Bir Ceketin Paylaşımında Saklı Dostluk
Geçenlerde değerli abim Dursun Şimşek ile sohbet ederken o yıllara dair bir anısını paylaştı. O günler imkânlar kısıtlıydı ama heyecanımız, mutluluğumuz çok büyüktü. Sahneye çıktığımızda elimizde tek bir renkli ceket olurdu. Önce Tekin Bulut giyer, şarkısını söylerdi. Ardından Ömer Çapar giyerdi, sonra sıra bana gelirdi. Yani biz sahneyi de ceketi de paylaşırdık. O hatırayı anlatırken gözlerindeki ışıltı, aslında o günlerin ruhunu özetliyordu: paylaşımın, kardeşliğin verdiği mutluluk…

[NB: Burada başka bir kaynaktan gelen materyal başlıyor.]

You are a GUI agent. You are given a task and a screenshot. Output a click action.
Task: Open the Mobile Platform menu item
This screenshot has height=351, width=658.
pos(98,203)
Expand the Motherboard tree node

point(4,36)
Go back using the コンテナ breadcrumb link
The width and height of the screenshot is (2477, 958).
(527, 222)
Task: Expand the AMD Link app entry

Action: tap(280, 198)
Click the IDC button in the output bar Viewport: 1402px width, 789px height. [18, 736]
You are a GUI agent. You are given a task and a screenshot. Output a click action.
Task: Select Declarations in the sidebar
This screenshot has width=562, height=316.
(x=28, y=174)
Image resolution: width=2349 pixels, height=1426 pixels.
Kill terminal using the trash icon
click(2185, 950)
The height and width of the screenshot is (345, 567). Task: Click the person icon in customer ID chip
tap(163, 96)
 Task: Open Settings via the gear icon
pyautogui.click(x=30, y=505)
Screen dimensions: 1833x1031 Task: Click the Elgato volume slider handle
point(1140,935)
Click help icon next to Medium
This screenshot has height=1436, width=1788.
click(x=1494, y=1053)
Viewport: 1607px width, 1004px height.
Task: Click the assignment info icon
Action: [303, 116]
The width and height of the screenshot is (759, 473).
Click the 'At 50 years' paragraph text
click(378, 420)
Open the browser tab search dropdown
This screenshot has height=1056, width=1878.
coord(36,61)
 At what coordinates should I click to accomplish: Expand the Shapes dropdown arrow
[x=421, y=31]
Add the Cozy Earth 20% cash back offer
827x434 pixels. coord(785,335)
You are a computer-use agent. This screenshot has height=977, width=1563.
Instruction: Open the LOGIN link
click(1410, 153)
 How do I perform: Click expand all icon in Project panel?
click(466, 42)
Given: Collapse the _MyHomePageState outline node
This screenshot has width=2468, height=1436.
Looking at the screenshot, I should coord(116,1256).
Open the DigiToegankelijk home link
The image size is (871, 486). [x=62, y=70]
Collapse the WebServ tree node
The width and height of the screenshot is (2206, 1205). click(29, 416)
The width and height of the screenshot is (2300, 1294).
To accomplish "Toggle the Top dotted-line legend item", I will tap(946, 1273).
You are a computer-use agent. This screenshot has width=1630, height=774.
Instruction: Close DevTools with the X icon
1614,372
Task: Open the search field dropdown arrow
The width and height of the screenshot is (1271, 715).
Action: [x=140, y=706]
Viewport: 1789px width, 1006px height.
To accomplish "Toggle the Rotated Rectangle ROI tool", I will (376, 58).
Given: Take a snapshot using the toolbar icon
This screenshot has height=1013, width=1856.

Bugün geriye dönüp baktığımda anlıyorum ki, asıl zenginlik o günlerdeymiş. Cemiloğlu Parkı’nın gölgelerinde, Özbel’in masalarında; bir ceketi paylaşabilmek, bir masada ekmeği bölüşebilmek, aynı şarkıya hep birlikte eşlik edebilmek… İşte gerçek mutluluk buydu.
Elazığ’ın yaz akşamlarını, çınar gölgelerini, tahta sandalyelerdeki sohbetleri ve sahne ışıklarının yansımasını unutmayacağız.